▶ **Instruction**
Reproduce word for word the lines of the listing from the line containing "Jakość Bello Giardino (203, 2496)" through the line containing "Impressum & Kontakt (729, 752)", both included.

Listing excerpted from a collection
####
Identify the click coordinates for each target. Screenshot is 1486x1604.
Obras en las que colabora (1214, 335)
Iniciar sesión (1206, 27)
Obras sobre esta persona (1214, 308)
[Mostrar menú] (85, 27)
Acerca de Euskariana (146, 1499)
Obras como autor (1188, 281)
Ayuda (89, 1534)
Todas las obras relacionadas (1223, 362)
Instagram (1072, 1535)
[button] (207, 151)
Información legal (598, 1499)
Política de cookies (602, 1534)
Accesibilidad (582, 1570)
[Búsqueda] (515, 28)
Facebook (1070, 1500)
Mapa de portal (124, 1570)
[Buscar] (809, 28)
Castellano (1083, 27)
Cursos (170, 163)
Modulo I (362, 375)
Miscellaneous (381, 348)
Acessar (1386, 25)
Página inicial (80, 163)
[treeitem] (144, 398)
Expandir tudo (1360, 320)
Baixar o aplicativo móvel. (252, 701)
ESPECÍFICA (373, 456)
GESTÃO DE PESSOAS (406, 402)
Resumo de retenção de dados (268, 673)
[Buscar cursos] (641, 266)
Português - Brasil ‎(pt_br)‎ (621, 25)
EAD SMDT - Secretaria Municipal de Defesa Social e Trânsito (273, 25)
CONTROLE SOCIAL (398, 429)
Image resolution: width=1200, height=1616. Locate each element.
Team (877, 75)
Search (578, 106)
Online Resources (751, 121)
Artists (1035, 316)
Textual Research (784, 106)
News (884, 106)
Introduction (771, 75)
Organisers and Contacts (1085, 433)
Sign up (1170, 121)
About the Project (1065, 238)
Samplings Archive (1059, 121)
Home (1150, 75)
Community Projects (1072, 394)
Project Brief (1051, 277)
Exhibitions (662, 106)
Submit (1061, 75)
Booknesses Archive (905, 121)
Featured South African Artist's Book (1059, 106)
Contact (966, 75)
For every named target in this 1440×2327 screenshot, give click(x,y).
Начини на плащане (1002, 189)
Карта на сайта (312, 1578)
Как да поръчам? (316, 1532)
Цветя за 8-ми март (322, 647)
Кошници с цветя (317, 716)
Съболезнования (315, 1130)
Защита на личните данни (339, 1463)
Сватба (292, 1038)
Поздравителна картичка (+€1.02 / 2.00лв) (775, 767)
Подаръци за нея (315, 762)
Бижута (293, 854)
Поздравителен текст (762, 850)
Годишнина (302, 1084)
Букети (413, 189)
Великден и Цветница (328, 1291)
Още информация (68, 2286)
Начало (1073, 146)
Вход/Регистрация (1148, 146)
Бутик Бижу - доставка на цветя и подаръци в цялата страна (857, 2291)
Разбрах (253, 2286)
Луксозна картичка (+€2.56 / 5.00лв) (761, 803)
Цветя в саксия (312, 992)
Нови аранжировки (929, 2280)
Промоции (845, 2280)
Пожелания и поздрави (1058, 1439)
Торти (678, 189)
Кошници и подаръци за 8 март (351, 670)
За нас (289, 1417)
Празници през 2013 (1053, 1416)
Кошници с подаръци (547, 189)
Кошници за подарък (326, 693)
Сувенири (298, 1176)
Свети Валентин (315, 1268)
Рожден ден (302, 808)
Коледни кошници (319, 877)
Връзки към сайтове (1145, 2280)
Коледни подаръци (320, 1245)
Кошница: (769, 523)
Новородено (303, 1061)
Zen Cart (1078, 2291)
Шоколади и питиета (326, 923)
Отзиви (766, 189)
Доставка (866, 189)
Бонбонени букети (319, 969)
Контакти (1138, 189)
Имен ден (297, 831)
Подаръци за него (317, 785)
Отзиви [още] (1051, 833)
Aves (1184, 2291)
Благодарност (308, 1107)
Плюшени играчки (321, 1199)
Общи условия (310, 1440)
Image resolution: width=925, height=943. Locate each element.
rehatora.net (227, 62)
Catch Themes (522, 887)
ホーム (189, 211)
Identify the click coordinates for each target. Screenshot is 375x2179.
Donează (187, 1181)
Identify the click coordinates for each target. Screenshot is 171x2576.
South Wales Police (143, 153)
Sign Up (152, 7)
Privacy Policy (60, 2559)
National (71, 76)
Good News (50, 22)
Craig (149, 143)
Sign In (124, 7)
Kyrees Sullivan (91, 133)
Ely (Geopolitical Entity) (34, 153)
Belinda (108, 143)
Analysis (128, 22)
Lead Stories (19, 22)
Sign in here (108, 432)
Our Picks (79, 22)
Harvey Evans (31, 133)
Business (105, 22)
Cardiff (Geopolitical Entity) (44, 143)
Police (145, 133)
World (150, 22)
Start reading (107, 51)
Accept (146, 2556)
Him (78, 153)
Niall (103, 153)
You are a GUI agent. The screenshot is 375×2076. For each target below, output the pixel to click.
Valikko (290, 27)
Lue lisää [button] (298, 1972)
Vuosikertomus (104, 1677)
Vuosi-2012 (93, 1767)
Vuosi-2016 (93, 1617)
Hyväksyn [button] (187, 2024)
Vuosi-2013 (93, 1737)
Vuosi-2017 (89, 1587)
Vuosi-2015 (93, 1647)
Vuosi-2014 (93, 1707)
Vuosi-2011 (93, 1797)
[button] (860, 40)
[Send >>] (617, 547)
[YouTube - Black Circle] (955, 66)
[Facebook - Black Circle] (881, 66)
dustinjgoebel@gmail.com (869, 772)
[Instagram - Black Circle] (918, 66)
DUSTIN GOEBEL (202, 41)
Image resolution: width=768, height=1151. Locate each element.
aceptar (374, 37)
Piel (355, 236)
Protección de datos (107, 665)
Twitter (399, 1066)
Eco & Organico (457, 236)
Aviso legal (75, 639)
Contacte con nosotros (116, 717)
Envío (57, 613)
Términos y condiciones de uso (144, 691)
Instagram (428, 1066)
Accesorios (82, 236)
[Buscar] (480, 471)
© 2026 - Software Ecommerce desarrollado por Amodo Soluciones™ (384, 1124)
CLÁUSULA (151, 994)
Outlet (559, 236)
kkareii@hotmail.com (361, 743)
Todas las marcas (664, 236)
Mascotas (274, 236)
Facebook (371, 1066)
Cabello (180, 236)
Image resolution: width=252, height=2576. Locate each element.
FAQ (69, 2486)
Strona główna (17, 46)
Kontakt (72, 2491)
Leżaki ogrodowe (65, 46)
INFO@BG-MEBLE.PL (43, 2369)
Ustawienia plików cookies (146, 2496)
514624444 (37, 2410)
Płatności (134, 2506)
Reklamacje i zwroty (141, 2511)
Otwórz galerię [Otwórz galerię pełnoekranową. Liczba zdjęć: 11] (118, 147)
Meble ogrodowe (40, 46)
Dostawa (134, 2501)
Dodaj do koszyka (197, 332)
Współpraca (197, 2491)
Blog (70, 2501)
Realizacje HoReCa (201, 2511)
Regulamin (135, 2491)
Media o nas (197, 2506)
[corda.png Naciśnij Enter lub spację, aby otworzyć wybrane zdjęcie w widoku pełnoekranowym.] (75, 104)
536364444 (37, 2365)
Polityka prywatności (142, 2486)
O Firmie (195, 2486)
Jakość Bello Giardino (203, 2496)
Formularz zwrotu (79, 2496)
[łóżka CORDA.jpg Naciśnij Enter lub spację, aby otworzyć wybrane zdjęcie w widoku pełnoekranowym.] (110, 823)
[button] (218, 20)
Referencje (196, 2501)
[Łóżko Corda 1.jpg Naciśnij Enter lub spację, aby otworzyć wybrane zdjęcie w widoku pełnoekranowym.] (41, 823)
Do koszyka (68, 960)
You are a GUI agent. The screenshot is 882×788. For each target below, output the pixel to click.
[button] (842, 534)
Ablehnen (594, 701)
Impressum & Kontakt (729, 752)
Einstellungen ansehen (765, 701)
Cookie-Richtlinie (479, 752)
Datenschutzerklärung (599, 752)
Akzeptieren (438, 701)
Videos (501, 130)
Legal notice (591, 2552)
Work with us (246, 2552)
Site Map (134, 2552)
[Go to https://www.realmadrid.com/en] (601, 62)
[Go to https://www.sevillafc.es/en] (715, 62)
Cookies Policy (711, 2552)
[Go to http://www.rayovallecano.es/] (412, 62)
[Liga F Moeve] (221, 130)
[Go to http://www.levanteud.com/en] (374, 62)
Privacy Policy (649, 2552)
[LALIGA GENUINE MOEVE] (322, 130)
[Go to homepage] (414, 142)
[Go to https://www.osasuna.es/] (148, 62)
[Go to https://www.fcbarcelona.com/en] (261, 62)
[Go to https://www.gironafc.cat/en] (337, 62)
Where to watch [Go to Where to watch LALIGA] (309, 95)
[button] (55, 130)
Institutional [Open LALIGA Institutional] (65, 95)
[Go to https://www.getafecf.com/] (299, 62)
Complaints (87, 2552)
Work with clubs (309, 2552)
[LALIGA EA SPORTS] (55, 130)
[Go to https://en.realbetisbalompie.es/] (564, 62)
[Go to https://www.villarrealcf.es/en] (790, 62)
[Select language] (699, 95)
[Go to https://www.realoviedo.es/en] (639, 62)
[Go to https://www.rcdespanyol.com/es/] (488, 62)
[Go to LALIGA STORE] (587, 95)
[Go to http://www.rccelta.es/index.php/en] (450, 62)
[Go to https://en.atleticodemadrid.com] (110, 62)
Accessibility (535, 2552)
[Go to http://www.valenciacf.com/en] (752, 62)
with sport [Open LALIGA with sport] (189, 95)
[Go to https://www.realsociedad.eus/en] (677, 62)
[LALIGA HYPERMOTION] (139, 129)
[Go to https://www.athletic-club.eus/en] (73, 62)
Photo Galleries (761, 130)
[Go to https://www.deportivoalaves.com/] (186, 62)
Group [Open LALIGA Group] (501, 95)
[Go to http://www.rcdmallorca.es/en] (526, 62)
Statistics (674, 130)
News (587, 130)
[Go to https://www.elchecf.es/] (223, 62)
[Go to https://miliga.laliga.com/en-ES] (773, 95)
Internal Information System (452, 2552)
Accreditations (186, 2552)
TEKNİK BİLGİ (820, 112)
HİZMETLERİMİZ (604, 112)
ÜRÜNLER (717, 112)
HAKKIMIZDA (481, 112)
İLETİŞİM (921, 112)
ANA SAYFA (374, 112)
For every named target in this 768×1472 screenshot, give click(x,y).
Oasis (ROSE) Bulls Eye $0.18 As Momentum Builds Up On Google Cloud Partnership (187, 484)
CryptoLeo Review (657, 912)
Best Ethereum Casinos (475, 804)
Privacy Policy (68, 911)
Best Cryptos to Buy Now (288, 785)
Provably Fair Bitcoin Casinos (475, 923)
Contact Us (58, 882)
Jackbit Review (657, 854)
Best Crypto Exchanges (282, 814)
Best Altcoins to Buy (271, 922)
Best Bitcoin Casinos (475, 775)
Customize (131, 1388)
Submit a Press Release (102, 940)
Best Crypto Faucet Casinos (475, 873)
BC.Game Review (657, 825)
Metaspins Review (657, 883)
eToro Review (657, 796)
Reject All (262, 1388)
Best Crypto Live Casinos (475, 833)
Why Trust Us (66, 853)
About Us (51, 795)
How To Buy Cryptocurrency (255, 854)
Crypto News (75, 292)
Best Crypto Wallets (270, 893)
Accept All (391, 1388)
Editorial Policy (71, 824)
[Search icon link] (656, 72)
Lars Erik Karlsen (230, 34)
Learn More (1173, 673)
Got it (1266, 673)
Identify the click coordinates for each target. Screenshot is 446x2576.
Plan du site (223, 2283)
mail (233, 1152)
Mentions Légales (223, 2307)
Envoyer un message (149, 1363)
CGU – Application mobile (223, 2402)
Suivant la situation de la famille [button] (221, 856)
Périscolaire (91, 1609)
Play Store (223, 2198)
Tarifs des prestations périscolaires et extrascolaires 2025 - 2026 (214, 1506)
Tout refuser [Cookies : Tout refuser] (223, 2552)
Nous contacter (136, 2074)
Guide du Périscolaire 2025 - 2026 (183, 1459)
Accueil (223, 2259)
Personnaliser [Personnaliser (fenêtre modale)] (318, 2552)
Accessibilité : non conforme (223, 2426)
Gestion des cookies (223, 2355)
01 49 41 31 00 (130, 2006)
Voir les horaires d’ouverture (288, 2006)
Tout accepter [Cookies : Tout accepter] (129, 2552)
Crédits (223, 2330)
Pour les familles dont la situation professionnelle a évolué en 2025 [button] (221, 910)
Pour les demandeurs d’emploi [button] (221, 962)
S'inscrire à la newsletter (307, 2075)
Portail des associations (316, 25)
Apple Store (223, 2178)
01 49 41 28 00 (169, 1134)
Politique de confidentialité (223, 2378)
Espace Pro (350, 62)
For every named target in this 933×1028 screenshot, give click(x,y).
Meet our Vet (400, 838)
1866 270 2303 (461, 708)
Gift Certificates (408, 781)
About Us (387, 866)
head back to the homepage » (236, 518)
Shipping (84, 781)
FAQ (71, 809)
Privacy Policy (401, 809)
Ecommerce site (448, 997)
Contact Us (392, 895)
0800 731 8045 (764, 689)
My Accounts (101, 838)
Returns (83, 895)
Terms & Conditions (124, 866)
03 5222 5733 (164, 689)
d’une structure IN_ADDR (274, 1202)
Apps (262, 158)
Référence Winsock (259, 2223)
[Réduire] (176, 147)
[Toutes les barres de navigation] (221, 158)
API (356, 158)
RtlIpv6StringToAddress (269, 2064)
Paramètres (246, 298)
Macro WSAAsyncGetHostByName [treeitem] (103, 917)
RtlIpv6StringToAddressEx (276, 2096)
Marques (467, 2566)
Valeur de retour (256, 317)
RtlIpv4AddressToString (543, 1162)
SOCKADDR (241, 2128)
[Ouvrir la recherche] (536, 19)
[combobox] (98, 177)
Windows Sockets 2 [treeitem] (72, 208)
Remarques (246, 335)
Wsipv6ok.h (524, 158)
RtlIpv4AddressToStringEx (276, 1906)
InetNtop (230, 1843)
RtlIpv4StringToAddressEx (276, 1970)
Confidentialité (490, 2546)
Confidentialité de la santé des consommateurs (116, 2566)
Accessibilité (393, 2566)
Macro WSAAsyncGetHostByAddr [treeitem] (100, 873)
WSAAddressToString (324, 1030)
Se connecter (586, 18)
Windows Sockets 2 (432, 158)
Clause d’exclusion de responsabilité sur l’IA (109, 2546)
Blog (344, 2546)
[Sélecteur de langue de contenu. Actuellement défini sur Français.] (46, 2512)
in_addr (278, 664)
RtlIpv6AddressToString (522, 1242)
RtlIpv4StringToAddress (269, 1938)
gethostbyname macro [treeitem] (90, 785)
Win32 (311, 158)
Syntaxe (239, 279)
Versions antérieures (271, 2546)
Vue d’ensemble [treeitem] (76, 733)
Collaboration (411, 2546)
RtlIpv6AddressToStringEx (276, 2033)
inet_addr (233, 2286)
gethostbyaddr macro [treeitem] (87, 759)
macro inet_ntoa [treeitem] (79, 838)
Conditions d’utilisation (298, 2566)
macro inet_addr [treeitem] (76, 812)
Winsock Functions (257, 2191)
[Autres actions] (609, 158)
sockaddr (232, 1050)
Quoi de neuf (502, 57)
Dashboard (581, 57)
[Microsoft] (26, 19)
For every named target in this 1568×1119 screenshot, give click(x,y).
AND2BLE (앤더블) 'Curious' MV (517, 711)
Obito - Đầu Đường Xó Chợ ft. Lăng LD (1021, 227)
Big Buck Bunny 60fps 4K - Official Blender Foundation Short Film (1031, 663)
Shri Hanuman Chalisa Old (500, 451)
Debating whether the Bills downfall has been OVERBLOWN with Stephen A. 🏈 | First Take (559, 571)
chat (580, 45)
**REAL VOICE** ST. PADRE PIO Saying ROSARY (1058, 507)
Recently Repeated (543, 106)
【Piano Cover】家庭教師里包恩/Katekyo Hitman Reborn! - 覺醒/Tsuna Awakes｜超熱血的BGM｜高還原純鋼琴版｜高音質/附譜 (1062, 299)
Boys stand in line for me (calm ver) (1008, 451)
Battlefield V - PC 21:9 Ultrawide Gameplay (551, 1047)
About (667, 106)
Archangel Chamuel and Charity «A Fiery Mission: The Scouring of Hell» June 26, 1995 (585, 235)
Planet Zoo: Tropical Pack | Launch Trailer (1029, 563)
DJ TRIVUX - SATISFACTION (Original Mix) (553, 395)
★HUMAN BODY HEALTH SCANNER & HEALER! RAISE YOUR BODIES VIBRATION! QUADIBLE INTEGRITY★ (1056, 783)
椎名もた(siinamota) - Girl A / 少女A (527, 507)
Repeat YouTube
####
▶ **Task solution**
Jakość Bello Giardino (203, 2496)
Formularz zwrotu (79, 2496)
[łóżka CORDA.jpg Naciśnij Enter lub spację, aby otworzyć wybrane zdjęcie w widoku pełnoekranowym.] (110, 823)
[button] (218, 20)
Referencje (196, 2501)
[Łóżko Corda 1.jpg Naciśnij Enter lub spację, aby otworzyć wybrane zdjęcie w widoku pełnoekranowym.] (41, 823)
Do koszyka (68, 960)
You are a GUI agent. The screenshot is 882×788. For each target below, output the pixel to click.
[button] (842, 534)
Ablehnen (594, 701)
Impressum & Kontakt (729, 752)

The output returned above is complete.